"Yes, but you do not exactly understand why it was odd. You know what philosophers tell you about volition; and that the body is governed by the mind, consequently obeys it; now, you see, in my case, it was exactly reversed. I tell you, that it is a fact, that in mind I am as brave as any man in existence; but I had a cowardly carcass, and what is still worse, it proved the master of my mind, and ran away with it. I had no mind to run away; on the contrary, I wished to have been of the forlorn hope, and had volunteered, but was refused. Surely, if I had not courage I should have avoided such a post of danger. Is it not so?"

"It certainly appears strange, that you should volunteer for the forlorn hope, and then run away."

"That's just what I say. I have the soul of the Talbots, but a body which don't belong to the family, and too powerful for the soul."

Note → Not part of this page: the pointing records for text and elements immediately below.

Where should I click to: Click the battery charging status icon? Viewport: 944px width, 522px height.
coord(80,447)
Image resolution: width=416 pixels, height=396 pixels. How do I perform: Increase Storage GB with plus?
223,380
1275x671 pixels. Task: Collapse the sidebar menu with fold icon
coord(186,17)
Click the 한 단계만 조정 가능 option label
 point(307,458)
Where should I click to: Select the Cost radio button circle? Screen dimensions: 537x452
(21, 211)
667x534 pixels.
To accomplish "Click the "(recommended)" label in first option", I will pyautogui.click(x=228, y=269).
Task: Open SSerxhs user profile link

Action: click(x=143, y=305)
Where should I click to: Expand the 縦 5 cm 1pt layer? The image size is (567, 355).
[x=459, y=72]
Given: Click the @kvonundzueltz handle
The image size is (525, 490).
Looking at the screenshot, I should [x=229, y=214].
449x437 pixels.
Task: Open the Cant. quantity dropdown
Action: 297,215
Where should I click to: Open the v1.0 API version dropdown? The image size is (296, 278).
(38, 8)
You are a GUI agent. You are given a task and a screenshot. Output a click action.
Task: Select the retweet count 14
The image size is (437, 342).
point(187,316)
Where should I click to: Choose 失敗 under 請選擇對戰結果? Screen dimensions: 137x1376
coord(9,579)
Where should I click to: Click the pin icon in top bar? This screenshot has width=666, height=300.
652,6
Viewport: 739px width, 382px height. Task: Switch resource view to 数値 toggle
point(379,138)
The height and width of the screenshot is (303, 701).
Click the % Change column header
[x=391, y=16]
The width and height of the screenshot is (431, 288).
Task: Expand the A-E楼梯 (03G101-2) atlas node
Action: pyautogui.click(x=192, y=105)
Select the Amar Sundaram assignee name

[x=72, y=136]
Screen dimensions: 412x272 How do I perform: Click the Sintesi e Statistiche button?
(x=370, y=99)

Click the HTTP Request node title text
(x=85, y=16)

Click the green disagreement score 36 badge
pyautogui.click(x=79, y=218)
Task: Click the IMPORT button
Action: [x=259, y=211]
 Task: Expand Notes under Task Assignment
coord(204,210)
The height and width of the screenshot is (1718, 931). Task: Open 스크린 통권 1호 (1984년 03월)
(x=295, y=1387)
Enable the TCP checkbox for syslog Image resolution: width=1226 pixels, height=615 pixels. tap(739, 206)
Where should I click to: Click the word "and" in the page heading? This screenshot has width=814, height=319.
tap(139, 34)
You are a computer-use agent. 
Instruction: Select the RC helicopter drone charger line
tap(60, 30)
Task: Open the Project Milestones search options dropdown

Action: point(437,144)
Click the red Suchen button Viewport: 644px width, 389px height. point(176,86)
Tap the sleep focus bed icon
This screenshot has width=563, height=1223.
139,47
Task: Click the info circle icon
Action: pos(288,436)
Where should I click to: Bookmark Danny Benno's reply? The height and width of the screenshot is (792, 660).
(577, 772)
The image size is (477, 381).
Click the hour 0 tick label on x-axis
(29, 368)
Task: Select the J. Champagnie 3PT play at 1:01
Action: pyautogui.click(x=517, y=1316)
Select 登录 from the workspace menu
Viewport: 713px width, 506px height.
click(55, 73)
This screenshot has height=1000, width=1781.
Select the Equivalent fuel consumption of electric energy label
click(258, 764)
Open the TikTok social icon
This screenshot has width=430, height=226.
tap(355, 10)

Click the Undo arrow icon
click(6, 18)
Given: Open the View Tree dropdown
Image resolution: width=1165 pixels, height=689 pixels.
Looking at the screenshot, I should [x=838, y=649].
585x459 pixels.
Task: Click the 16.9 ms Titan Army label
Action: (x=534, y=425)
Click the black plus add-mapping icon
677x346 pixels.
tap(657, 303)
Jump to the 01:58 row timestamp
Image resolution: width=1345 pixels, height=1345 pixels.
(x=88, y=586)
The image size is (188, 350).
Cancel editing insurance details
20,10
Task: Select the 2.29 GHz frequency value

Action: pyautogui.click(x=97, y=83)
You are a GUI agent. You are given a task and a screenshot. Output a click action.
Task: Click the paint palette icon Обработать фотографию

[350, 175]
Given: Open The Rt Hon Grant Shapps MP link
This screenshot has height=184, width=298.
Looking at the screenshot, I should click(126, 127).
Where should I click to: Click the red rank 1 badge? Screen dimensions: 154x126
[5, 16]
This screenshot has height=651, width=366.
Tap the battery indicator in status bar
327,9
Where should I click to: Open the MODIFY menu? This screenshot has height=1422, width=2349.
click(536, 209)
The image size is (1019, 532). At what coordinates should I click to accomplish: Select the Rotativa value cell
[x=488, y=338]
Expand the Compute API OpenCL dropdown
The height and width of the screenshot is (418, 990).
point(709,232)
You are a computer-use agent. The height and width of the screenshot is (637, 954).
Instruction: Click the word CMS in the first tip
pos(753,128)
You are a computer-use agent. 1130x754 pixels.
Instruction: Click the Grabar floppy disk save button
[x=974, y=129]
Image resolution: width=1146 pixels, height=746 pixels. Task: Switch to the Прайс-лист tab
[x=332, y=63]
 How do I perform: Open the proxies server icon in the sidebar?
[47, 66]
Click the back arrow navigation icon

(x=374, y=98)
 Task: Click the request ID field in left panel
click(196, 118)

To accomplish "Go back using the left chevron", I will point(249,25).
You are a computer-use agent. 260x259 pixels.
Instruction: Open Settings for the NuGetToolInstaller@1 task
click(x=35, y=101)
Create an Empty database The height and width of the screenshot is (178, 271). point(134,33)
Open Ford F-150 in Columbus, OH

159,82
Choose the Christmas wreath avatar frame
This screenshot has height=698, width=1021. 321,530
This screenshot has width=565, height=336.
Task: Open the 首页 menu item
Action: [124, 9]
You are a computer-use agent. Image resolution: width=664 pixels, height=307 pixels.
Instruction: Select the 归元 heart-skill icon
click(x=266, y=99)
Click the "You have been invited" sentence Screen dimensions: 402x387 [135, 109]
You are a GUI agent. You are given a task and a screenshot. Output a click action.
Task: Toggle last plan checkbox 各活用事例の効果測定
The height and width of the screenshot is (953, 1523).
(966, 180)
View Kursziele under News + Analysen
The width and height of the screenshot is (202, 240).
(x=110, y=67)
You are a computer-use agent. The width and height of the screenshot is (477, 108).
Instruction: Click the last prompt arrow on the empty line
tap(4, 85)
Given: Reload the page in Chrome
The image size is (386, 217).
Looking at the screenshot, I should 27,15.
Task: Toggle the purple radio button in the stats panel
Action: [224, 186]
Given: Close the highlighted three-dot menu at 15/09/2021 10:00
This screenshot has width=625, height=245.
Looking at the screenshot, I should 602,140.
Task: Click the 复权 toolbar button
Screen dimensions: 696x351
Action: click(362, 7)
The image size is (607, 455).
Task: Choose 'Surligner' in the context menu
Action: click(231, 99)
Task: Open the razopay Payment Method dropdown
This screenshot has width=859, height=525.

"So it appears. Well, go on."

"It was go off, instead of going on. I tried again that day to mount the breach, and as the fire was over, I succeeded; but there was a mark against me, and it was intimated that I should have an opportunity of redeeming my character."

"Well?"

"There was a fort to be stormed the next day, and I requested to lead my company in advance. Surely that was no proof of want of courage? Permission was granted. We were warmly received, and I felt that my legs refused to advance; so what did I do—I tied my sash round my thigh, and telling the men that I was wounded, requested they would carry me to the attack. Surely that was courage?"

"Most undoubtedly so. It was like a Talbot."

"We were at the foot of the breach; when the shot flew about me, I kicked and wrestled so, that the two men who carried me were obliged to let me go, and my rascally body was at liberty. I say unfortunately, for only conceive, if they had carried me wounded up the breach, what an heroic act it would have been considered on my part; but fate decided it otherwise. If I had lain still when they dropped me, I should have done well, but I was anxious to get up the breach, that is, my mind was so bent; but as soon as I got on my legs, confound them if they didn't run away with me, and then I was found half a mile from the fort with a pretended wound. That was enough; I had a hint that the sooner I went home the better. On account of the family I was permitted to sell out, and I then walked the streets as a private gentleman, but no one would speak to me. I argued the point with several, but they were obstinate, and would not be convinced; they said that it was no use talking about being brave, if I ran away."

"They were not philosophers, Talbot."